(Selected excerpt Opens)

The information in our genes is seldom a death sentence.  In rare cases, it is, such as Huntington’s Disease.  If this disease runs in your family, you already know it and testing should be done in conjunction with genetic and/or medical counseling.  For these people, DNA testing will either confirm that they carry that gene, or relieve their mind that they do not.

For the vast majority of us, the information held in our genes it much less dire.  In fact, it’s a good news message, as it will provide us ample warning, an opportunity, to do something differently with our lives to prevent what might otherwise occur.  So it’s not a death sentence, more of a life sentence.  For me, it was an epiphany.  Yes, I took positive action and made dramatic life changes as a result of my DNA test results.  In essence, this is my “coming out” story.

I was one of the first people to order the new 23andMe test when it was first offered, mostly for the genealogy aspect, but as you know, it includes health traits and information.  When I received the results of that test a few years ago, in black and white, where I could not possibly ignore them, the reports indicated that I was at elevated risk for certain conditions.  Those conditions were certainly beginning to manifest themselves in my life.  I was on medication for two of them.  My weight, at the time, was certainly a contributing factor to the development of those conditions.  My sister had died near the age I am now as a result of those conditions.  She looked like me, was built like me, was heavy like me, and very probably carried those exact same genetic risk factors.  Our grandfather died of the same thing about the same age.  Our father had it too, but he died in a car accident – caused by a coronary episode, at age 61.  Seeing this, in black and white, and knowing my family history, I decided to do something to prevent that future, or at least to delay or mitigate it as much as possible.

(Selected excerpt Closes)
(Source material Opens)

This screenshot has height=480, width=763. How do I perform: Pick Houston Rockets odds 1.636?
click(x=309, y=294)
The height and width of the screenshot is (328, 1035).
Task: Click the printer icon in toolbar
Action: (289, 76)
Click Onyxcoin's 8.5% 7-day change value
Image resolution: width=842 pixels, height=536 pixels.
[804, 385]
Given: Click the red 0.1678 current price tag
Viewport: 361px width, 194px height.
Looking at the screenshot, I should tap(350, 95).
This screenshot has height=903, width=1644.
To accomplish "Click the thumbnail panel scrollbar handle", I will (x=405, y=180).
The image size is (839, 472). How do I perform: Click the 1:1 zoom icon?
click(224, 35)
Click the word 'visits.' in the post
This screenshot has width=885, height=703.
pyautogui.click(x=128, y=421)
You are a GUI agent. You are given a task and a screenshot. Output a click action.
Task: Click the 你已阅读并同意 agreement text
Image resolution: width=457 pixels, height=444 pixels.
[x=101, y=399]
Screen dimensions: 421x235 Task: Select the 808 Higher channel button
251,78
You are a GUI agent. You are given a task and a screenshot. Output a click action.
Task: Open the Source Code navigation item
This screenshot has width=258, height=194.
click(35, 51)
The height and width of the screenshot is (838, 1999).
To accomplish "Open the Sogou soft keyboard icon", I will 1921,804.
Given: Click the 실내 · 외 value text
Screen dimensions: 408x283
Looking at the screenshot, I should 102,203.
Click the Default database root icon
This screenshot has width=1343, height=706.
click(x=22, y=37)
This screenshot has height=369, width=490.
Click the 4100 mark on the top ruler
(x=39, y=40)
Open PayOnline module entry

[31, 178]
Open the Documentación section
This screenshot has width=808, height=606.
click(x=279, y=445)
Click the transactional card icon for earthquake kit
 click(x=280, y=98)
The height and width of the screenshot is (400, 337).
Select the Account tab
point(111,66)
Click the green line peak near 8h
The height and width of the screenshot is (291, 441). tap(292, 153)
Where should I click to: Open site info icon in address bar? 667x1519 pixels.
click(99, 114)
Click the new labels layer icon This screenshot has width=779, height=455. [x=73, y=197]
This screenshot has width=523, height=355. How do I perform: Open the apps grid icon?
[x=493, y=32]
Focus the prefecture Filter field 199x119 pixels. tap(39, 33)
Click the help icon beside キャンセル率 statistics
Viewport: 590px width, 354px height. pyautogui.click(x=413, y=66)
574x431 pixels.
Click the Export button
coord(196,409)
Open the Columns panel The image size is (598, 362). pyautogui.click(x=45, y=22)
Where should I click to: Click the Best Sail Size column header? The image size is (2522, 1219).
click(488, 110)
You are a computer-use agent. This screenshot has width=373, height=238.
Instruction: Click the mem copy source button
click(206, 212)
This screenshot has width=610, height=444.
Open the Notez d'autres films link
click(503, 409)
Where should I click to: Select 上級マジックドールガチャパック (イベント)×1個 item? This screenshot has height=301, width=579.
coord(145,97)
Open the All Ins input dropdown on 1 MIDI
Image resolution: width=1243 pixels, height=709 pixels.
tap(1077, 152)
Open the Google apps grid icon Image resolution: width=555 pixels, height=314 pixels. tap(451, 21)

(Source material Closes)

What this task involves:
Return the passage about DNA test results above in full, word for word.

Result of this task:
The information in our genes is seldom a death sentence.  In rare cases, it is, such as Huntington’s Disease.  If this disease runs in your family, you already know it and testing should be done in conjunction with genetic and/or medical counseling.  For these people, DNA testing will either confirm that they carry that gene, or relieve their mind that they do not.

For the vast majority of us, the information held in our genes it much less dire.  In fact, it’s a good news message, as it will provide us ample warning, an opportunity, to do something differently with our lives to prevent what might otherwise occur.  So it’s not a death sentence, more of a life sentence.  For me, it was an epiphany.  Yes, I took positive action and made dramatic life changes as a result of my DNA test results.  In essence, this is my “coming out” story.

I was one of the first people to order the new 23andMe test when it was first offered, mostly for the genealogy aspect, but as you know, it includes health traits and information.  When I received the results of that test a few years ago, in black and white, where I could not possibly ignore them, the reports indicated that I was at elevated risk for certain conditions.  Those conditions were certainly beginning to manifest themselves in my life.  I was on medication for two of them.  My weight, at the time, was certainly a contributing factor to the development of those conditions.  My sister had died near the age I am now as a result of those conditions.  She looked like me, was built like me, was heavy like me, and very probably carried those exact same genetic risk factors.  Our grandfather died of the same thing about the same age.  Our father had it too, but he died in a car accident – caused by a coronary episode, at age 61.  Seeing this, in black and white, and knowing my family history, I decided to do something to prevent that future, or at least to delay or mitigate it as much as possible.